After a breakout freshman season, Hillmon asserted herself last year as the undisputed leader of the Michigan women’s basketball team. She averaged 17.4 points a game and took almost double the shots of anyone else. Hillmon’s game is relatively simple, but she executes it with near perfection, shooting at a 56 percent clip from the field and finding open teammates when she draws double teams.

With Hillmon at the forefront, the Wolverines have a stellar offense, ranking sixth in the conference in points per game.

“There’s not really kids in the country that can play with that kind of motor and that kind of enthusiasm and that kind of toughness,” Michigan State coach Suzy Merchant said of Hillmon after the Wolverines beat the Spartans Feb. 23. “I just have always been respectful of what she has been able to do. For us to give her 17 points in the first half, that was just absolutely ridiculous.”

The Daily broke down her film to see just how much she adds to Michigan:

Playing through contact:

At 6-foot-2, Hillmon plays primarily in and around the paint and typically draws the most contact of anyone on the floor. When she gets the ball in her hands down low, particularly after cutting toward the ball, she is extremely hard to stop. Defenders recognize this and try to slow her down by fouling her, but she shakes them off with ease. Hillmon has the strength to not only make the basket but draw the foul. Last season, she attempted 180 free throws, 60 more than her next closest teammate. 

Hillmon led the Wolverines to an upset victory over Iowa in February with a 30-point scoring outburst highlighted by two three-point plays.
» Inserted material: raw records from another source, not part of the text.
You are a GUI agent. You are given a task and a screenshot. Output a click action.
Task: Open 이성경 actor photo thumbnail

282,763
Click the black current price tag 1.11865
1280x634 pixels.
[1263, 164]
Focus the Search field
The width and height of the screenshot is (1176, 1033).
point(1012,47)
Hillmon catches the pass in the middle of the paint, and with one dribble and a spin move, easily shakes off the defender for an easy layup, finishing through the foul.

On the next possession, the Hawkeyes still hadn’t learned their lesson, and Hillmon made light work of their defense yet again, scoring the layup and drawing another foul. 

High-percentage shooting:

Hillmon knows what she’s good at and doesn’t stray from it. She’s nearly impossible to stop when she has the ball in the paint, so she makes a concerted effort to play inside, rather than taking mid-range jump shots. This enabled Hillmon to lead the team in scoring and average 17.4 points per game.

In Michigan’s biggest game of the season against Northwestern in the Big Ten Tournament semifinals, Hillmon led the Wolverines to the upset victory with 20 points on 8-of-12 shooting. She was fed early and often by her teammates when posting up in the paint. She showcased her signature move in this game when, with her back to the defender, she caught the ball from guard Akienreh Johnson, dribbled and spun around her defender toward the basket. 

This was a move that Hillmon consistently went back to and it paid huge dividends for the Michigan offense. 

Finding open teammates when she’s double teamed

Hillmon’s presence in the offense is enough to help her team perform efficiently. Because she is a constant mismatch whether or not she has the ball, she often draws a double team from opposing defenses, leaving someone on the wing open. Whether or not she is the one passing her open teammate the ball, the double team allows the offense to flow and generate points. This way, whether or not Hillmon is scoring, she is always a dynamic force in the Wolverines’ offense. 

Against Northwestern during the Big Ten Tournament, the Wildcats double-teamed Hillmon as guard Amy Dilk inbounded the ball. This left forward Hailey Brown wide open behind the three-point line for the easy score. Hillmon’s presence and off-ball movement was the only reason Brown was able to get the ball and score.